**YOUR OBJECTIVE**
Please filter the entries for the word "Task" and copy every line that has it.

_ _ _ _

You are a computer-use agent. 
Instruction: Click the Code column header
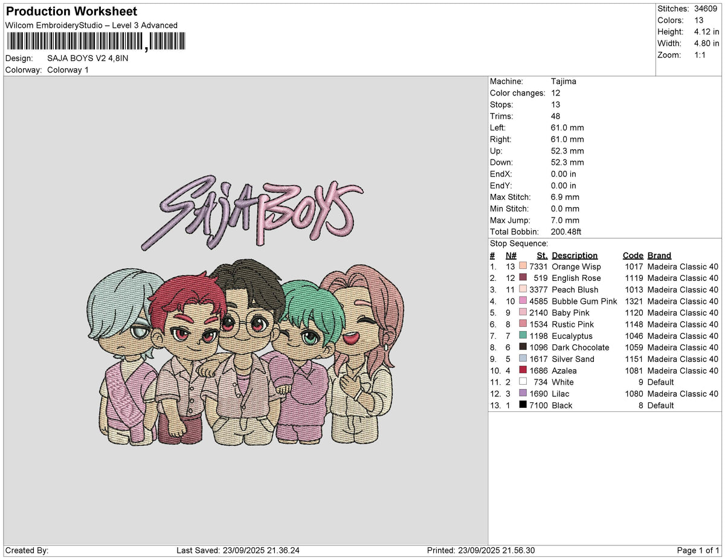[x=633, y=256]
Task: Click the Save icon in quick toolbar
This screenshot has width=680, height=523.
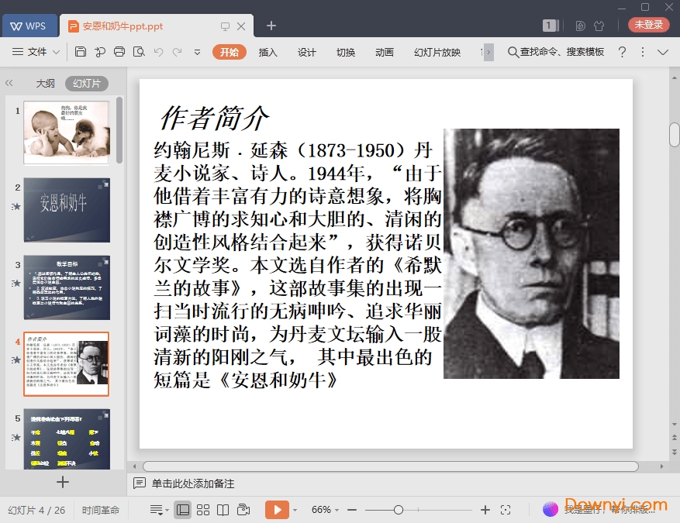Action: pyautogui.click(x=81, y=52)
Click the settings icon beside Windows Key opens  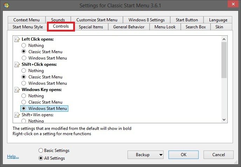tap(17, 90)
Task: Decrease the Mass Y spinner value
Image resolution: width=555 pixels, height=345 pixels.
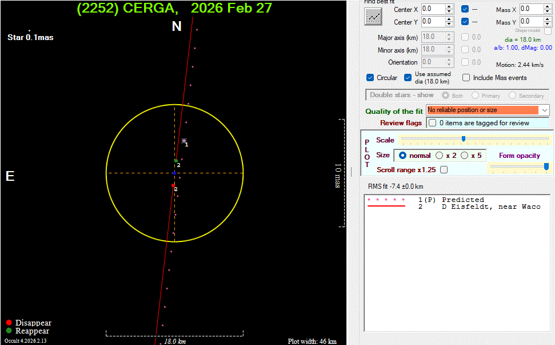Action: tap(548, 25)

_ _ _ _

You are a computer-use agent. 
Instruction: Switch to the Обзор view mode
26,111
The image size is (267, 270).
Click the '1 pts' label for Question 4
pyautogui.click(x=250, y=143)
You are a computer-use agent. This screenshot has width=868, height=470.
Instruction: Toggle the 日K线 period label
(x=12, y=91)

_ _ _ _

**OUTPUT OF THE EXERCISE**
Task: Click the Save icon in quick toolbar
Task: Decrease the Mass Y spinner value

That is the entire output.